◆ **What needs to be done**: Check each line of the records below and collect those that include the word "three".

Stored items
○ ○ ○ ○ ○
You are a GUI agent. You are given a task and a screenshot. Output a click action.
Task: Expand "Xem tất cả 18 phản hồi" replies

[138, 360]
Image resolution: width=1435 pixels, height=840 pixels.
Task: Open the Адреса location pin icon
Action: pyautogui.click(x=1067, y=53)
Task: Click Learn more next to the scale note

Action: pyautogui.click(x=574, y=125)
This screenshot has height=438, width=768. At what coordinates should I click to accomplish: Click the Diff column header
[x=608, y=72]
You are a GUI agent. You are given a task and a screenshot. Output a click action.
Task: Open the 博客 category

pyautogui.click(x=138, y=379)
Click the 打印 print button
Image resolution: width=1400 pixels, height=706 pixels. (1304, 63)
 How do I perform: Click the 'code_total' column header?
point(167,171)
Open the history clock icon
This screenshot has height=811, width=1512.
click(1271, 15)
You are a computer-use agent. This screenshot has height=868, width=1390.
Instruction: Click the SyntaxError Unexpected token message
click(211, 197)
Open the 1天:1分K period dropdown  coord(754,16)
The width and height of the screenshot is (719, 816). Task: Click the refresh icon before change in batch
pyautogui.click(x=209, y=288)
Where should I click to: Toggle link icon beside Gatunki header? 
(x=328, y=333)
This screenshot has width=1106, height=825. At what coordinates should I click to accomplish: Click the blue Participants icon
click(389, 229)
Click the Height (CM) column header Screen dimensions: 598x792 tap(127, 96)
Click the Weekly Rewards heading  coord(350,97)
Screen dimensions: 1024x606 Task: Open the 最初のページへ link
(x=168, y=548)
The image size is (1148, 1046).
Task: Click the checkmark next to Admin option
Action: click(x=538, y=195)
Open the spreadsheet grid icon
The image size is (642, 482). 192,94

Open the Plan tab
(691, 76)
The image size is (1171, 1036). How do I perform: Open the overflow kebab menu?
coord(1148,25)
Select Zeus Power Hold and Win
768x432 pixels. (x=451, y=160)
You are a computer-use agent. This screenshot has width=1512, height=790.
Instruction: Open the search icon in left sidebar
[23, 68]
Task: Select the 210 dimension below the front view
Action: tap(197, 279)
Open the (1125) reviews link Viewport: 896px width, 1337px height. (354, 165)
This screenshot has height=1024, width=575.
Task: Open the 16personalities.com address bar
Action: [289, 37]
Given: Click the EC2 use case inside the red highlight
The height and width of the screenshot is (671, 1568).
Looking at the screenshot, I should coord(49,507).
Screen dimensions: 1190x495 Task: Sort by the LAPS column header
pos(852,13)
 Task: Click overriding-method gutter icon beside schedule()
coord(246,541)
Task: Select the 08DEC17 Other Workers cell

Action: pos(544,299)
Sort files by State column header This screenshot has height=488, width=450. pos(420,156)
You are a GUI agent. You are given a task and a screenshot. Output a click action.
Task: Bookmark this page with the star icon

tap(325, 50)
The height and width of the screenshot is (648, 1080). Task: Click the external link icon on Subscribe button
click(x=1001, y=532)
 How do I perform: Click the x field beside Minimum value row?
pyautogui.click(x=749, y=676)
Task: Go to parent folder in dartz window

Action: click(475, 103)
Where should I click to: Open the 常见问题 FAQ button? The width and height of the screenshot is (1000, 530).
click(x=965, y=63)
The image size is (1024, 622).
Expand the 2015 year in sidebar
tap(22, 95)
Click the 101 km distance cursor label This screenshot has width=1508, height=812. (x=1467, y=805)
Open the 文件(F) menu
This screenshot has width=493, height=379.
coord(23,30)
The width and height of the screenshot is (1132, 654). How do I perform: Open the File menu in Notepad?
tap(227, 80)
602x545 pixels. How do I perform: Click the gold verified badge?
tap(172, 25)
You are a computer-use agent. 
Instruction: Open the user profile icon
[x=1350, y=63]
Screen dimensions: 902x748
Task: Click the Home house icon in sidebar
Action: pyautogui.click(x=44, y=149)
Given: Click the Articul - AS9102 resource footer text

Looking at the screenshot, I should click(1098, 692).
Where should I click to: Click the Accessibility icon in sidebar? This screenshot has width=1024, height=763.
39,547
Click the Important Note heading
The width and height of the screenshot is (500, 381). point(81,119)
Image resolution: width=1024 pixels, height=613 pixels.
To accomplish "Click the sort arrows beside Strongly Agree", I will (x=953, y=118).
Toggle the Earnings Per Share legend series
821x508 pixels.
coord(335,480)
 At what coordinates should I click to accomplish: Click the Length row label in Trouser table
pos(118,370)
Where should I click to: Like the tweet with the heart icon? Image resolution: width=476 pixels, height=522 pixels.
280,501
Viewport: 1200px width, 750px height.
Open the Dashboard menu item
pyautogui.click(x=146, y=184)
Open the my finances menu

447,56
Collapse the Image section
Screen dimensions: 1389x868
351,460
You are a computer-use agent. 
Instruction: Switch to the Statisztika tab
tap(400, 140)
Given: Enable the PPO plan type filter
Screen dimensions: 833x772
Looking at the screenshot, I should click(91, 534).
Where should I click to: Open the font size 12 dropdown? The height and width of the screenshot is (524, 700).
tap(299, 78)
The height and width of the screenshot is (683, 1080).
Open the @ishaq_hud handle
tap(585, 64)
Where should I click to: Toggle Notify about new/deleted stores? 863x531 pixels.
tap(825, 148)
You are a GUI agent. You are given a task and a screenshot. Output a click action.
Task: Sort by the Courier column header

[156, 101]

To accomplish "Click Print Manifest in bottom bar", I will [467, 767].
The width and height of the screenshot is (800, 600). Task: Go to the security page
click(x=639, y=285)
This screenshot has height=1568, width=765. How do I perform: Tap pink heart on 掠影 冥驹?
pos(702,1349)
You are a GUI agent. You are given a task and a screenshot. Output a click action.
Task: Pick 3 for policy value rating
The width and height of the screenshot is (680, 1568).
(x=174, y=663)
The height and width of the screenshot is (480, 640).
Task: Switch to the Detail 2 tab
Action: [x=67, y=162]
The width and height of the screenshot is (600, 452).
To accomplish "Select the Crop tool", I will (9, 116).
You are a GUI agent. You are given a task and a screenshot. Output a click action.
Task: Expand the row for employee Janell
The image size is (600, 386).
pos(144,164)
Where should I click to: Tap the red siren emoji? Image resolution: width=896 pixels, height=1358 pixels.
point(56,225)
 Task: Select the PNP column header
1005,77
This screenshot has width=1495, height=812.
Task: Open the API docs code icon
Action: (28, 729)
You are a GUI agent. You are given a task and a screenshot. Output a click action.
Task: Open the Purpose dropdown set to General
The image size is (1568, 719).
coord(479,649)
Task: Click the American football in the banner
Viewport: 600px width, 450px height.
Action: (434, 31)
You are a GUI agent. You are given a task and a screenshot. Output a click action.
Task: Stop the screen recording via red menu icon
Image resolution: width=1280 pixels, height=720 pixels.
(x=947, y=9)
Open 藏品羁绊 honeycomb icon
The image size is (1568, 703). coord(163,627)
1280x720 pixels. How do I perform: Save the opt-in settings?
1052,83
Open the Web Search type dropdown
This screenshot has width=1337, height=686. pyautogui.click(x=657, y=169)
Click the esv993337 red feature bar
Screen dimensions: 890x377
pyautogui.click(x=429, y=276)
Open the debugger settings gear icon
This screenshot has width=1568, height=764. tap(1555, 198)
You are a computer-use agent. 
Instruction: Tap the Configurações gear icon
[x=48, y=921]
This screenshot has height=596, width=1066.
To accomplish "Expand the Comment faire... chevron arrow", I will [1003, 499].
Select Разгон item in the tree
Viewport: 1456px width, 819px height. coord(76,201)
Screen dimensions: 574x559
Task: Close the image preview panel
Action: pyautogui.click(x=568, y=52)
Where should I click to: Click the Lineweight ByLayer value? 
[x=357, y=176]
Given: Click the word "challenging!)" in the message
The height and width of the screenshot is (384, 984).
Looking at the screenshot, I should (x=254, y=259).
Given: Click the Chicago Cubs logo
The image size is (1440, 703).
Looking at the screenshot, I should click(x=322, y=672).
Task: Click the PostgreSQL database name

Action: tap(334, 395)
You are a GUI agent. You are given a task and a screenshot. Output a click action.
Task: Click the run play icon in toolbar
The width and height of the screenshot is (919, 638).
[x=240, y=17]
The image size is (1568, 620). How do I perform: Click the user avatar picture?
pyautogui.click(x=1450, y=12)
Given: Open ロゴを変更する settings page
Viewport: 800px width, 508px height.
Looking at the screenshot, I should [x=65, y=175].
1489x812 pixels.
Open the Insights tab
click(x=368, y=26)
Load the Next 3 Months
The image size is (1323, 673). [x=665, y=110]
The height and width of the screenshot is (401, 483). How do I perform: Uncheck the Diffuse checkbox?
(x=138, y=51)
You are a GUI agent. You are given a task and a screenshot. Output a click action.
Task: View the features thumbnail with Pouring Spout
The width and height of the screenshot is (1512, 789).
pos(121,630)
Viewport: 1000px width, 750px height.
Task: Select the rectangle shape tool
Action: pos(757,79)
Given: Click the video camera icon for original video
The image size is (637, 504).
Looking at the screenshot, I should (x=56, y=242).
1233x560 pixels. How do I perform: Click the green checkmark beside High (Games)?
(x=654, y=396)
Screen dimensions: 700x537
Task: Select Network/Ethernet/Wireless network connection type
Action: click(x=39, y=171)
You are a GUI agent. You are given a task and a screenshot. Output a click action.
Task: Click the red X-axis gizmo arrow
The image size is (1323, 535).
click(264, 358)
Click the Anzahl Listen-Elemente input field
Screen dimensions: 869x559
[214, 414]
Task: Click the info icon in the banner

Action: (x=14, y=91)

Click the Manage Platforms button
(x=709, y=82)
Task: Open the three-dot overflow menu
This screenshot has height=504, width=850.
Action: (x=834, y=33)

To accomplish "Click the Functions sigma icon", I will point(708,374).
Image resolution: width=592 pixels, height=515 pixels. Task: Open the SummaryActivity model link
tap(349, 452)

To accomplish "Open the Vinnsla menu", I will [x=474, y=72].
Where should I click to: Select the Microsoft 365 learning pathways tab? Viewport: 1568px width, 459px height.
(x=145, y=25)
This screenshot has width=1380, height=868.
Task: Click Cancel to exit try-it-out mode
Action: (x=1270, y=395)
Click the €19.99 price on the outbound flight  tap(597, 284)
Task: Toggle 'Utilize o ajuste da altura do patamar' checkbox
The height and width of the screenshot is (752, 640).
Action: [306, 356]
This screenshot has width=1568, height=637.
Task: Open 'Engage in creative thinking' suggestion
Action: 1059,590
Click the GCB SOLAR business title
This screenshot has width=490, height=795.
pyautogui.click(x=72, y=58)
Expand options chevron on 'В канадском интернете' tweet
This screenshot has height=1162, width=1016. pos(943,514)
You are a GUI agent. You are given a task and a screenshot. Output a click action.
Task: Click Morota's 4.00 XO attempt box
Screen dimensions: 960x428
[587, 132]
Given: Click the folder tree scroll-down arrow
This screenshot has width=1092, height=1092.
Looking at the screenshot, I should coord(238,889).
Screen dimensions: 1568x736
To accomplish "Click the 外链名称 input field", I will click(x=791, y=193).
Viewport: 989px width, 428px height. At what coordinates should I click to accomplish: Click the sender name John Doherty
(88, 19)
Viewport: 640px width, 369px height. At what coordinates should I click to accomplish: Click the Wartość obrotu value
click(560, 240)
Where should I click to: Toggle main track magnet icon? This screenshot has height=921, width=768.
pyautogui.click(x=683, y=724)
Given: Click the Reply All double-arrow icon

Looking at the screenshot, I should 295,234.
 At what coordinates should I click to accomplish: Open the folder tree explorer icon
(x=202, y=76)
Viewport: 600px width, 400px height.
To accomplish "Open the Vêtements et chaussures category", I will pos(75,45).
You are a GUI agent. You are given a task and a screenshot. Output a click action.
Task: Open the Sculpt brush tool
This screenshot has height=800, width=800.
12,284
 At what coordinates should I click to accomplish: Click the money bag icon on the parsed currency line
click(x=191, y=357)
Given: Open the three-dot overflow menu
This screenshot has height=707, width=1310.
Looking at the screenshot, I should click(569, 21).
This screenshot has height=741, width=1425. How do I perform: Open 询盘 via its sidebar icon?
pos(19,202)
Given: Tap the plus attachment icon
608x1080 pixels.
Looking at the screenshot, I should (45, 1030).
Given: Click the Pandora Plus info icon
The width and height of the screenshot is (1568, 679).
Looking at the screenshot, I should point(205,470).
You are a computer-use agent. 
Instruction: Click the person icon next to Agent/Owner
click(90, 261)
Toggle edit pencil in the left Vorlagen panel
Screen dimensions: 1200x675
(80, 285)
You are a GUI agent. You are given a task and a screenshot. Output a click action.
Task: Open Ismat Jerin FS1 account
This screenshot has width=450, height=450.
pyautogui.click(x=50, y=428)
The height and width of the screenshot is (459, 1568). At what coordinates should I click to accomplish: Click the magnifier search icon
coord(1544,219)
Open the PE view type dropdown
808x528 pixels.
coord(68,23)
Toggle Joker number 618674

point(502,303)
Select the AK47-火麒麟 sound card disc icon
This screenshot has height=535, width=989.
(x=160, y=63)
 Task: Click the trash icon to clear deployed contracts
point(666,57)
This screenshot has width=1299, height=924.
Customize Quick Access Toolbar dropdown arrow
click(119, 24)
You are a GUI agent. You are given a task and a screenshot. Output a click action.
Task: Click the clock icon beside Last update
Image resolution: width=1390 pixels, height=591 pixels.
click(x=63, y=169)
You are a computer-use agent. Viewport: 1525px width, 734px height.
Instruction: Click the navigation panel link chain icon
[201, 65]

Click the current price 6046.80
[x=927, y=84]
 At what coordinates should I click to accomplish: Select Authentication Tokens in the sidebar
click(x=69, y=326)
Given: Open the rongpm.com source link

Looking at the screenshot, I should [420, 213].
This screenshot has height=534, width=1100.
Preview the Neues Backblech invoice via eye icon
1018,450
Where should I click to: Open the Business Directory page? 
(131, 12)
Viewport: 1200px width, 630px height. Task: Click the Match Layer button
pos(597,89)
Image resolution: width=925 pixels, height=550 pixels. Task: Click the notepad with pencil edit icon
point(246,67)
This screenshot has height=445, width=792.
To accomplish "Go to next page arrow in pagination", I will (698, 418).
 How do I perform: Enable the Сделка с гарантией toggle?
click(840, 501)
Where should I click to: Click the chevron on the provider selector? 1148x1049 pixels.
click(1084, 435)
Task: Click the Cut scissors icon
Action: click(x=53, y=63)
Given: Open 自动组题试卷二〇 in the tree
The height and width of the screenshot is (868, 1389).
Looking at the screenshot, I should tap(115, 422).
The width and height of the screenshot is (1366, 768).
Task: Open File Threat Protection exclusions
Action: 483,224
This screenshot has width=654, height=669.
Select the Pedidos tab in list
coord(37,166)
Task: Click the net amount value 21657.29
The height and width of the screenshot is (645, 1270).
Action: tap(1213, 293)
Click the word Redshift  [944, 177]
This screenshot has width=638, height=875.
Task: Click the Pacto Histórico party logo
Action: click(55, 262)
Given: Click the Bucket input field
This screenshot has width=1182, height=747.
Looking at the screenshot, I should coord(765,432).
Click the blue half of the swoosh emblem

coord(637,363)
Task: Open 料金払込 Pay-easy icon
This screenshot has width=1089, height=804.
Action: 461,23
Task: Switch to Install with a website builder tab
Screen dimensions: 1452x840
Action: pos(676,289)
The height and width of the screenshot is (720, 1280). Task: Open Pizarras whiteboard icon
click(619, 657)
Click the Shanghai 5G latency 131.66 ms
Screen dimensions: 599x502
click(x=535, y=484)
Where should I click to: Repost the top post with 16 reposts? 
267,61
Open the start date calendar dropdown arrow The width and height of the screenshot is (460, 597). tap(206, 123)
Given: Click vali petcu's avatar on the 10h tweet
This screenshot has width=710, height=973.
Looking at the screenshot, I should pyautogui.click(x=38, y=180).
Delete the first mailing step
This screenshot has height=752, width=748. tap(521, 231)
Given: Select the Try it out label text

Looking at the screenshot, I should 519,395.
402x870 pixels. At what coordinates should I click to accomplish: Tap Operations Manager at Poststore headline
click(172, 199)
○ ○ ○ ○ ○
◆ **Answer to this problem**:
Task: Open the three-dot overflow menu
Given: Open the three-dot overflow menu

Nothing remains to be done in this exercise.